Collected data entries
════════
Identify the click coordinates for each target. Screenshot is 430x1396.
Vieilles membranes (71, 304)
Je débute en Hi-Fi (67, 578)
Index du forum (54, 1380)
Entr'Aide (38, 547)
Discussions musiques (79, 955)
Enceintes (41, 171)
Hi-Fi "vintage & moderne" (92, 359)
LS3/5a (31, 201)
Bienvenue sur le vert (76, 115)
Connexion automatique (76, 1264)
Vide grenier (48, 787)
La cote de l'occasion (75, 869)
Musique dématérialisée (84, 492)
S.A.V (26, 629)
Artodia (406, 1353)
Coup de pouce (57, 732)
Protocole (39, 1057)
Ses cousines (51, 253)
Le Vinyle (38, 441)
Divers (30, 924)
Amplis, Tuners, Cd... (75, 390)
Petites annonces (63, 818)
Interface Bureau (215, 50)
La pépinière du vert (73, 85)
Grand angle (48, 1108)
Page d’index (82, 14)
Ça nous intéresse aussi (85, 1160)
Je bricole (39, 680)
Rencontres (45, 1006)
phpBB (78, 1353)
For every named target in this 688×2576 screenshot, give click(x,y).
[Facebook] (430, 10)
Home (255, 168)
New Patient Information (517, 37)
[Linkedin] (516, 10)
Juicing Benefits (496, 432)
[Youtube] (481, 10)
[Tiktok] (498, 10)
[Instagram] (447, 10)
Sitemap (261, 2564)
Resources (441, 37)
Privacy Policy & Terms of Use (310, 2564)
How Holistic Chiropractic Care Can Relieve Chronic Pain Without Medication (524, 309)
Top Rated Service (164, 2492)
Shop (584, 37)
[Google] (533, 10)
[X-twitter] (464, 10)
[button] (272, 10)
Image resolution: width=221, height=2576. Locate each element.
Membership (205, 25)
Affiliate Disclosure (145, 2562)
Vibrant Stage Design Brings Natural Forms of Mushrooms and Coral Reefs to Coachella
════════
ASSIGNMENT:
All of the entries must be given again, word for word.

EXERCISE RESPONSE:
Identify the click coordinates for each target. Screenshot is 430x1396.
Vieilles membranes (71, 304)
Je débute en Hi-Fi (67, 578)
Index du forum (54, 1380)
Entr'Aide (38, 547)
Discussions musiques (79, 955)
Enceintes (41, 171)
Hi-Fi "vintage & moderne" (92, 359)
LS3/5a (31, 201)
Bienvenue sur le vert (76, 115)
Connexion automatique (76, 1264)
Vide grenier (48, 787)
La cote de l'occasion (75, 869)
Musique dématérialisée (84, 492)
S.A.V (26, 629)
Artodia (406, 1353)
Coup de pouce (57, 732)
Protocole (39, 1057)
Ses cousines (51, 253)
Le Vinyle (38, 441)
Divers (30, 924)
Amplis, Tuners, Cd... (75, 390)
Petites annonces (63, 818)
Interface Bureau (215, 50)
La pépinière du vert (73, 85)
Grand angle (48, 1108)
Page d’index (82, 14)
Ça nous intéresse aussi (85, 1160)
Je bricole (39, 680)
Rencontres (45, 1006)
phpBB (78, 1353)
For every named target in this 688×2576 screenshot, give click(x,y).
[Facebook] (430, 10)
Home (255, 168)
New Patient Information (517, 37)
[Linkedin] (516, 10)
Juicing Benefits (496, 432)
[Youtube] (481, 10)
[Tiktok] (498, 10)
[Instagram] (447, 10)
Sitemap (261, 2564)
Resources (441, 37)
Privacy Policy & Terms of Use (310, 2564)
How Holistic Chiropractic Care Can Relieve Chronic Pain Without Medication (524, 309)
Top Rated Service (164, 2492)
Shop (584, 37)
[Google] (533, 10)
[X-twitter] (464, 10)
[button] (272, 10)
Image resolution: width=221, height=2576. Locate each element.
Membership (205, 25)
Affiliate Disclosure (145, 2562)
Vibrant Stage Design Brings Natural Forms of Mushrooms and Coral Reefs to Coachella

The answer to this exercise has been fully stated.